ENGOT-ov77/GINECO/REJOICE study

Raludotatug deruxtecan (R-DXd), a novel antibody–drug conjugate targeting CDH6, was evaluated in the phase 2 ENGOT-ov77/GINECO/REJOICE study in patients with platinum-resistant ovarian cancer. Eligible participants had received one to three prior lines of systemic therapy, including bevacizumab and PARP inhibitors in the majority of cases. Patients were randomised to receive different doses of R-DXd to determine the optimal balance between efficacy and safety.

Across all dose cohorts, R-DXd demonstrated substantial antitumour activity, with confirmed objective response rates exceeding 50% and disease control rates above 77%. The median time to response was approximately seven weeks, and most patients exhibited measurable tumour shrinkage. These findings suggest rapid and clinically meaningful activity of R-DXd even in heavily pretreated, platinum-resistant populations.

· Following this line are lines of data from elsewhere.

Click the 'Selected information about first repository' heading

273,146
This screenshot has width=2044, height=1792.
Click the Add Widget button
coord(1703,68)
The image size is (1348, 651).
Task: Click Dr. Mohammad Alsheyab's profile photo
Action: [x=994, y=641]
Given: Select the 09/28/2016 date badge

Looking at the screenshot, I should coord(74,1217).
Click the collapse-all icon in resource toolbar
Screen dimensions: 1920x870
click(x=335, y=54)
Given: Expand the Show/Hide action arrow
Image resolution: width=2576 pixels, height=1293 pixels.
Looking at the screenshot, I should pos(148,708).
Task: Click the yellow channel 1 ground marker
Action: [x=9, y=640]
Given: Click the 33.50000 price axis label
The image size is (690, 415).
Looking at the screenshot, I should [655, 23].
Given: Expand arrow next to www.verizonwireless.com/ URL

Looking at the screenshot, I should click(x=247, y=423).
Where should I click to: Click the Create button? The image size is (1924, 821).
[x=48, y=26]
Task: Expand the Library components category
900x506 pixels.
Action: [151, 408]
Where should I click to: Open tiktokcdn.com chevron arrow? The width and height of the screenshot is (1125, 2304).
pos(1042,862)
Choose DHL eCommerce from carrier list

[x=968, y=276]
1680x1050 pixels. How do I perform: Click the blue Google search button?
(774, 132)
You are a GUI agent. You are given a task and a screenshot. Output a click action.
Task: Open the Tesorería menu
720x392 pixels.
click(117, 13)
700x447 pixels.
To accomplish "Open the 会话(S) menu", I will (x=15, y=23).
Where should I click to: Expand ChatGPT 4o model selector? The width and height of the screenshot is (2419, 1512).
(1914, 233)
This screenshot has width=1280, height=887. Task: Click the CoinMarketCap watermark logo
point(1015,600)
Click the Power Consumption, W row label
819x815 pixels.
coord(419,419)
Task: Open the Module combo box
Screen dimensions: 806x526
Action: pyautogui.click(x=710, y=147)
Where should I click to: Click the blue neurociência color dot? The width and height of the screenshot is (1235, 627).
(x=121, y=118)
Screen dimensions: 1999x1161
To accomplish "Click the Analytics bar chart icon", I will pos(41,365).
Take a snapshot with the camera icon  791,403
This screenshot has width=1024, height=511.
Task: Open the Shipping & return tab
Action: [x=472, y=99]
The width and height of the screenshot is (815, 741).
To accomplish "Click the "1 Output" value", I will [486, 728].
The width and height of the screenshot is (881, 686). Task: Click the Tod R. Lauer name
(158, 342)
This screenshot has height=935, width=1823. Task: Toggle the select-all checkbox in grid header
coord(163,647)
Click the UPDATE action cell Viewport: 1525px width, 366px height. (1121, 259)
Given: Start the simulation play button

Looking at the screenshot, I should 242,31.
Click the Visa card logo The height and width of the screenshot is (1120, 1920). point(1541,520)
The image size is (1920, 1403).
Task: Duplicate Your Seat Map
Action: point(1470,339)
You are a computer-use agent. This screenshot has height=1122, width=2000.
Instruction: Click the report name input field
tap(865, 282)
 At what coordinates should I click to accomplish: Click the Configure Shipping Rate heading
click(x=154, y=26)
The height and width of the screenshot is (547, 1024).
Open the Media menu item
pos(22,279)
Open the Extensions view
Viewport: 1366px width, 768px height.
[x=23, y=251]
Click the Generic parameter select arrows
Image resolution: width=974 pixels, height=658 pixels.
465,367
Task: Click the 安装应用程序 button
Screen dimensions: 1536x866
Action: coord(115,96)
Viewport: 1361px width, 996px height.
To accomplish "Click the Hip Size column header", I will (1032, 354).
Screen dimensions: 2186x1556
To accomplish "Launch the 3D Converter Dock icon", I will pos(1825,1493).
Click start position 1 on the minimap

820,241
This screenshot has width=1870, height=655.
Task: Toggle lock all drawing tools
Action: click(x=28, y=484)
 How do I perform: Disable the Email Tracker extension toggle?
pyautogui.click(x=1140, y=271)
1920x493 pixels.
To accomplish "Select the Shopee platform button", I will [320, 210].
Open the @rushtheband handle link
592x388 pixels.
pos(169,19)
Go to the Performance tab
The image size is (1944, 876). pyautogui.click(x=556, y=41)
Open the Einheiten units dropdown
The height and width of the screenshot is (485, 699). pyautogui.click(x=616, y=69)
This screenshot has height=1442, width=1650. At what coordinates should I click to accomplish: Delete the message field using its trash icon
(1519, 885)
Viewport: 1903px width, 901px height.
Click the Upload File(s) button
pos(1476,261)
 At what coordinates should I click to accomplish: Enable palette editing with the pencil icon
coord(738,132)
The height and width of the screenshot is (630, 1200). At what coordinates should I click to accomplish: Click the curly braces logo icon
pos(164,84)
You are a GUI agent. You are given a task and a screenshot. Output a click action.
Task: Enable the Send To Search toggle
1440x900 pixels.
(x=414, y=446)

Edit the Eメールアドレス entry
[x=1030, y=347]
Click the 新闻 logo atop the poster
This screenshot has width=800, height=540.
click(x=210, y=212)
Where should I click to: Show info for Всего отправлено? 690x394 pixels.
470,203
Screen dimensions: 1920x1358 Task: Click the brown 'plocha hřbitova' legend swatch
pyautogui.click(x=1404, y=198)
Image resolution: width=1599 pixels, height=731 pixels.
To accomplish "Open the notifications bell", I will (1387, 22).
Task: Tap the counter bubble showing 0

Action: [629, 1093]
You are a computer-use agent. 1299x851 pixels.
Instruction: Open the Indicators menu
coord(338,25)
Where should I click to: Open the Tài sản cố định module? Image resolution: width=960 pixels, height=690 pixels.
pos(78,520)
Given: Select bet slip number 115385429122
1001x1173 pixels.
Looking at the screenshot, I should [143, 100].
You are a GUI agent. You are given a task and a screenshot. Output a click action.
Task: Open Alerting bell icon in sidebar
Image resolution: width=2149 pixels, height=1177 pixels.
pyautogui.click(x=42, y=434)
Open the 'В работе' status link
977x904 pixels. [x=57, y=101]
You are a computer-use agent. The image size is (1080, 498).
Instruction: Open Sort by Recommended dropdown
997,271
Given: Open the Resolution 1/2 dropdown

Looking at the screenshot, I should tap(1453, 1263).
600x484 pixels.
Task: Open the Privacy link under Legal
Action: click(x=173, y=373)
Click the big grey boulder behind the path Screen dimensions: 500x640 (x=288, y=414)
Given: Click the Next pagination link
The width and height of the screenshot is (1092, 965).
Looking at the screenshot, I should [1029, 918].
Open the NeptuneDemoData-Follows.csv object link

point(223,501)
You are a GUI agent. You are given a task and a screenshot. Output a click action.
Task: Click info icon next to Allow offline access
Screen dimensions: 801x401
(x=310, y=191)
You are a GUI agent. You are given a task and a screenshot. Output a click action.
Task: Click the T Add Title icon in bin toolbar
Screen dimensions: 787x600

Regarding safety, treatment-related grade ≥3 adverse events were consistent with expectations for this class of agents. The rate of treatment discontinuation due to toxicity was low (approximately 5%). Dose reductions and delays occurred more frequently in the 6.4 mg/kg cohort. The most common adverse events included nausea, anaemia, asthenia, and neutropenia. Interstitial lung disease was observed in about 3% of patients, predominantly grade 1–2, with a single grade 3 event. The overall safety profile of the 5.6 mg/kg cohort was comparable to that of the 4.8 mg/kg group, while the 6.4 mg/kg dose was associated with a higher incidence of adverse events.

Importantly, R-DXd exhibited clinical activity across a broad range of CDH6 expression levels, indicating that therapeutic efficacy is not restricted to high-expression tumours. Based on the observed efficacy and tolerability, 5.6 mg/kg was identified as the optimal dose for further evaluation. The phase 3 REJOICE-OV1 trial will further assess R-DXd at the 5.6 mg/kg dose compared with physician’s choice of chemotherapy.